Which, after safety; operational efficiency; appeasing governmental interference; fuel prices; airline employees (who will always be more important than customers); capital to buy and finance aircraft – leaves the customers at number seven in the hierarchy of airline needs. That’s followed by airports, other suppliers and finally travel agents. Perhaps it would be better if I just called them myopic.

“After safety; efficiency; appeasing governmental interference; fuel; employees; capital – the customer comes at number seven in the hierarchy of airline needs”

What are your main areas of business?

We have three lines of business: airlines, airports and we embed our product with the companies who license their technology from us. And, we have multiple customers in each of those categories.

Geographically speaking, we are global in nature. Currently most of our customers are in APAC, China and Southeast and North Asia. Value Alliance (an airline alliance of low-cost carriers) is probably our most prominent customer. Airlines talk about their branding in the same way hotels talk about how wonderful the carpets and drapes are, and I don’t think the customer really cares!

O’Neil-Dunne accepts WITovation Editor’s Choice award from WIT founder Siew Hoon Yeoh


When we are trying to sell Brand A’s products to Brand A’s customers, but via a partner – let’s say Brand B – we must reconstitute Brand B’s products into Brand A’s forms, so the customer can consume it [as they normally do]. This is no small feat and we have to work pretty hard at that.

You have a different name in China, why is that?

We do a lot of business in China, but when my colleagues and I first started approaching people there, they would look at us rather quizzically and ask “Why did you call it Air Black Box, that’s where you put dead people?”!

We asked them what they thought we did – rather than us telling them –  and the reply came “What you do is magic”. I suggested Air Magic Box and their faces lit up!  I think that tells the story of what we do.

Our team has created something that I view as art.
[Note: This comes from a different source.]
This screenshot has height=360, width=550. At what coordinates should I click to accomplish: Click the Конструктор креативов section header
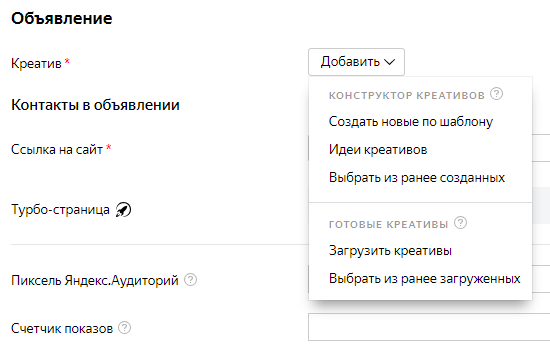click(x=407, y=95)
It’s not just bits and bytes; we’ve worked with the customer to create things that solve problems, and for our pains we’ve been awarded a patent. So, do we have magic box? I think that we do.

“Don’t let the tech constrain your customer engagement”.

What’s does the future hold for Air Black Box?

We see so many different ways for how the technology can be used because we have taken this ‘clean sheet’ approach to selling. Airlines talk about merchandising, and they bandy that word around, but we don’t see airlines as good retailers. We look to supermarkets, the tobacco industry, fast-moving consumer goods and fashion, when we are thinking these things.

Then we let other people imagine how they would want to sell their own products [in these terms]. We are focused on empowering brands to do what they want to do with their customers; we say “Hey don’t let the tech constrain your brand proposition and customer engagement”.

Well also have a new product coming in a month or so, but it’s under embargo. So, while I could tell you about, I would also have to kill you! So you have have to wait until 16 May 16 for news.